• _Work request_: Search the entries for the word "label". Copy each line in which it is found.

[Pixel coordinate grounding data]
== Segment start ==

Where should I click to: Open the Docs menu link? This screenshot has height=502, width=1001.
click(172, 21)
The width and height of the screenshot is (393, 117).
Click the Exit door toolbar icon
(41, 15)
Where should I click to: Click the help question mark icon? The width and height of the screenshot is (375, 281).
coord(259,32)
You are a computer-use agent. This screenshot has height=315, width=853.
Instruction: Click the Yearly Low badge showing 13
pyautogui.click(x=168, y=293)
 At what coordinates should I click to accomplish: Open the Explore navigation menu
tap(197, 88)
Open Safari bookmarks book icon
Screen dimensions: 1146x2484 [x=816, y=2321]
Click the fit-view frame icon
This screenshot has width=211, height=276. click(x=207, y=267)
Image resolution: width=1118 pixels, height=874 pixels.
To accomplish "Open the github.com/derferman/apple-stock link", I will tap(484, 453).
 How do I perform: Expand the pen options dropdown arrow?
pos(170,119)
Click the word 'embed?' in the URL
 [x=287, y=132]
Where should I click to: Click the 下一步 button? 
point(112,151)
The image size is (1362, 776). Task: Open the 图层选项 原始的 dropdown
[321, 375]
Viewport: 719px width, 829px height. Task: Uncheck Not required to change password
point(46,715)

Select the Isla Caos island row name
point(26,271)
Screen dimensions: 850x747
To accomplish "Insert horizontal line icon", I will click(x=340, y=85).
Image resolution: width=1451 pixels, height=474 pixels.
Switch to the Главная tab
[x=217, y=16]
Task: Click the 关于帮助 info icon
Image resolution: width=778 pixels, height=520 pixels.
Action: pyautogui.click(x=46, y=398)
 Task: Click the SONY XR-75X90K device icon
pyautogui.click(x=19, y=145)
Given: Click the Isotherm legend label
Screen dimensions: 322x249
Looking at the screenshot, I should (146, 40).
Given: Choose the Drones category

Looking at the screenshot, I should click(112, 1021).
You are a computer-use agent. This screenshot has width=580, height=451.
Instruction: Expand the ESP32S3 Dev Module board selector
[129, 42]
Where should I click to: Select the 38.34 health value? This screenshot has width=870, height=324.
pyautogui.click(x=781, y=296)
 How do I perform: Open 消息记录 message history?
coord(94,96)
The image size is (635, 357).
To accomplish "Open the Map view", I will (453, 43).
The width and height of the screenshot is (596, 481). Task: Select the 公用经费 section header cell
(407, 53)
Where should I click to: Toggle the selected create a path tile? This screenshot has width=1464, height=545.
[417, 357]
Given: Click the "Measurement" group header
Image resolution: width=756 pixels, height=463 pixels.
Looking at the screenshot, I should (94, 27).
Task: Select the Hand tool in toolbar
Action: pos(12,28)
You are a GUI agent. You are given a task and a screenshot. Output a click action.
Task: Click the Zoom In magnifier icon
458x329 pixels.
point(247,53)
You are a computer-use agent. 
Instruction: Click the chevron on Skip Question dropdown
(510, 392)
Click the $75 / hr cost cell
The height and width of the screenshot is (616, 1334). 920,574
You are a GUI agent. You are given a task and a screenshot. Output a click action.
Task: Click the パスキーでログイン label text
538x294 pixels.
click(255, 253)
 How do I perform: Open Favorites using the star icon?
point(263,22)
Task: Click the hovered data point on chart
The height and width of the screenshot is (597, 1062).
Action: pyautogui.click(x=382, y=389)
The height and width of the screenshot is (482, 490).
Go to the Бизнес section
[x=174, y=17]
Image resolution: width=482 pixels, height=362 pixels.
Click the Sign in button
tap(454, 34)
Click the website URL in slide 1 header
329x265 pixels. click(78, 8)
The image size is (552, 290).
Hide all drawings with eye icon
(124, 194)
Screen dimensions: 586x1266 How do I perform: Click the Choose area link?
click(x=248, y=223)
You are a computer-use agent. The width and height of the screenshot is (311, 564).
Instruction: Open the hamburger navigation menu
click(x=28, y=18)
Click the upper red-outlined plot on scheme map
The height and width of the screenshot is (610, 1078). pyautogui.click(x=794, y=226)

== Segment end ==

• _Response area_:
Given: Click the Isotherm legend label
Task: Click the パスキーでログイン label text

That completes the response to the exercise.